--- Start ---

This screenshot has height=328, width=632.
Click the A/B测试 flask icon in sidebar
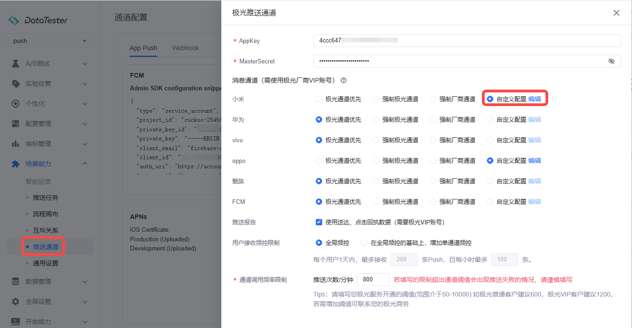point(16,64)
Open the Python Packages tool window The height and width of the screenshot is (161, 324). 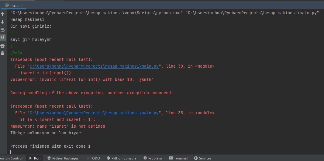pos(63,158)
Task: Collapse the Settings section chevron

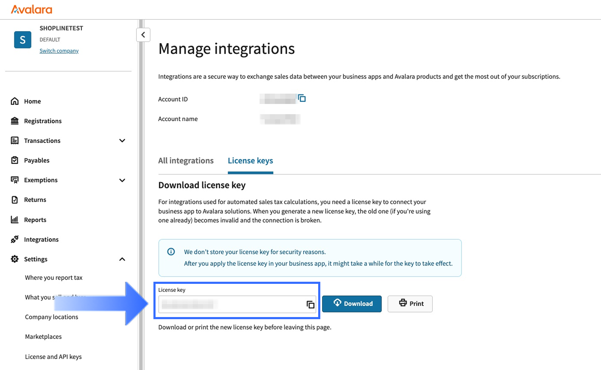Action: (x=122, y=259)
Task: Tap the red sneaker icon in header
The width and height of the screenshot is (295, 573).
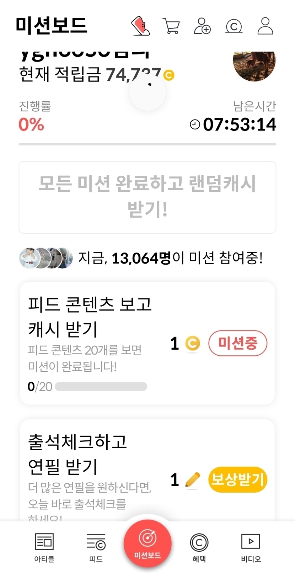Action: 140,26
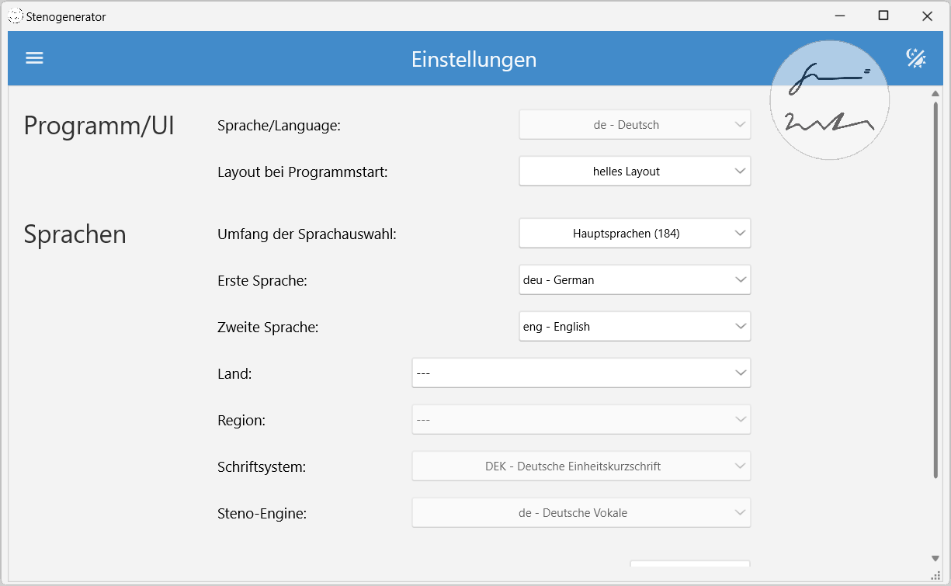Open the hamburger navigation menu
Screen dimensions: 951x586
pyautogui.click(x=34, y=58)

--- End ---

Please pull out, word for word, every line of the records from the one containing "Task: Collapse the Settings section chevron" through the end of the records, both included. Leave the pictures out of your answer.

▶ [Final result]
Task: Collapse the Settings section chevron

Action: (x=122, y=259)
Task: Tap the red sneaker icon in header
The width and height of the screenshot is (295, 573).
Action: 140,26
Open the hamburger navigation menu
Screen dimensions: 951x586
pyautogui.click(x=34, y=58)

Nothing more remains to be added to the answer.